Ahmadi salah seorang warga Desa Tajok Kayong, salah satu desa yang mendapatkan penghargaan dari delapan desa binaan PT Agrolestari Mandiri yang tergabung dalam program Desa Makmur Peduli Api mengatakan, pihaknya sudah tidak melakukan pembukaan lahan dengan cara membakar dan melakukan ladang berpindah.
Menurut dia, pola bertani dengan cara membakar dan berpindah-pindah mulai ditinggalkan sejak tahun 2017 lalu. Dia bersama masyarakat lainya mulai mengolah lahan tanpa bakar, yang tergabung dalam kelompok tani dengan nama Mitra Bedulor.
"Secara umum pengolahannya tak jauh berbeda, seperti pengemburan tanah setelah membuka lahan. Bedanya rerumputan yang sudah ditebas tidak lagi dibakar, melainkan dijadikan sebagai sumber nutrisi bagi tanaman yang akan ditanam. Pengetahuan itu kami dapat setelah ada pendampingan dari PT Agrolestari," ungkapnya.
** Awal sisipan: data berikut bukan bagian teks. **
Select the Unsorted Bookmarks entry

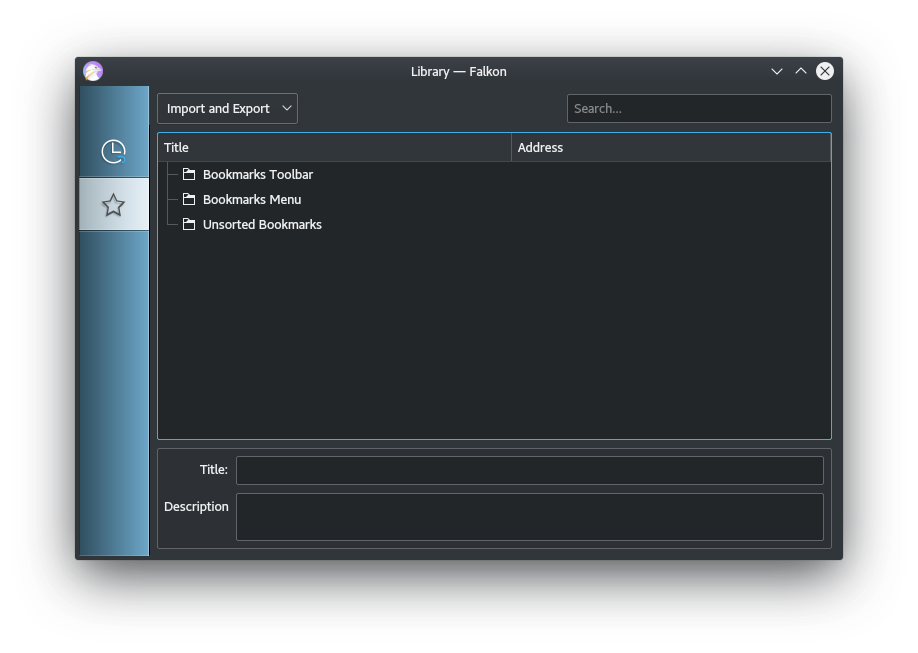click(262, 223)
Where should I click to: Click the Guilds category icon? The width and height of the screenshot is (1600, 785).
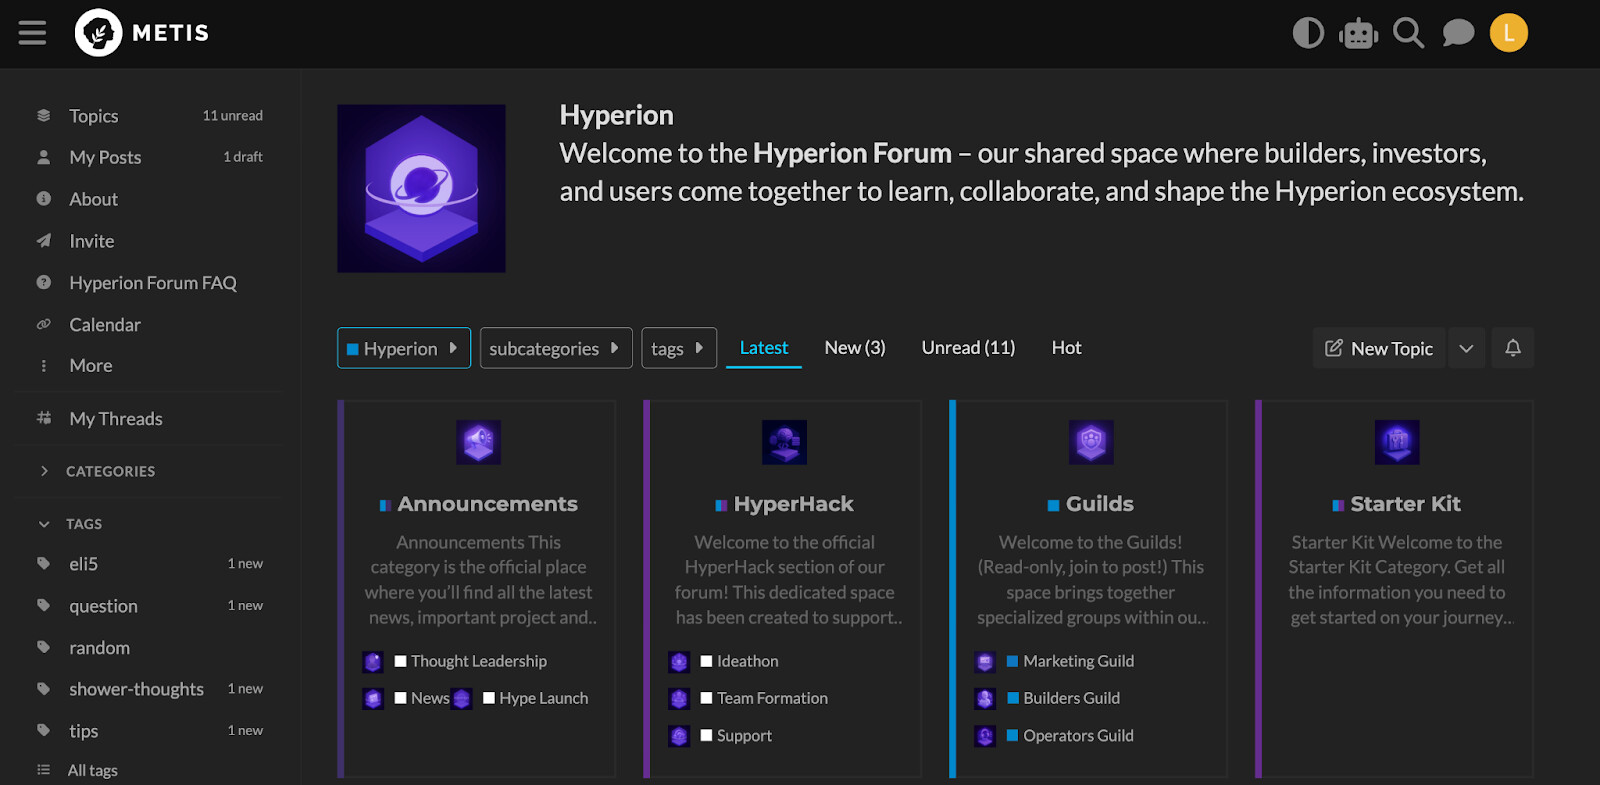pyautogui.click(x=1090, y=442)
Ia menjelaskan, cukup sulit ketika harus mengajak dan mengedukasi masyarakat, untuk meninggalkan tradisi yang sudah lama dilakukan, berpindah dengan teknik tanam yang baru, dari anggota kelompok tani yang berjumlah 30 orang, kini tersisa 12 orang.
"Tetapi berkat kerja keras, hasil yang didapatkan pun memuaskan dari pada bertani dengan cara membakar lahan," ujarnya.
Jika dulu untuk satu hektare lahan, hasil padi darat yang didapat Ahmadi hanya 700 kilogram sekarang dengan pengelolaan yang berbeda namun di luasan lahan yang sama, produktivitas yang diperolehnya mencapai dua ton lebih katanya.
Perbedaannya tidak hanya pada pengolahan lahan, tapi juga pada perawatan tanamannya. Jika dulu hanya mengandalkan pupuk dari sisa-sisa pembakaran lahan, sekarang Ahmadi justru membuat pupuk organik sendiri.
"Bahan-bahan yang digunakan untuk membuat pupuk organik seperti gulma, rumput, kotoran hewan yang diolah menjadi pupuk kompos. Begitu juga dengan pembasmi hama, dari sebelumnya menggunakan bahan-bahan kimia sekarang diambil dari bahan-bahan sekitar," kata Ahmadi.
Konsep pertanian yang sama juga dilakukan Ketua Kelompok Tani Sinar Harapan, Yatimin, kelompok tani di Desa Lembah Hijau 2 ini, yang mengelola seluas 25 x 100 meter persegi, yang pembukaannya lahannya secara gotong royong oleh anggota Kelompok Tani Sinar Harapan tersebut.
"Kami hanya menebas dan membersihkan areal yang digunakan untuk penanaman tanpa membakar, kemudian rerumputan itu dijadikan pupuk padat," kata Yatimin.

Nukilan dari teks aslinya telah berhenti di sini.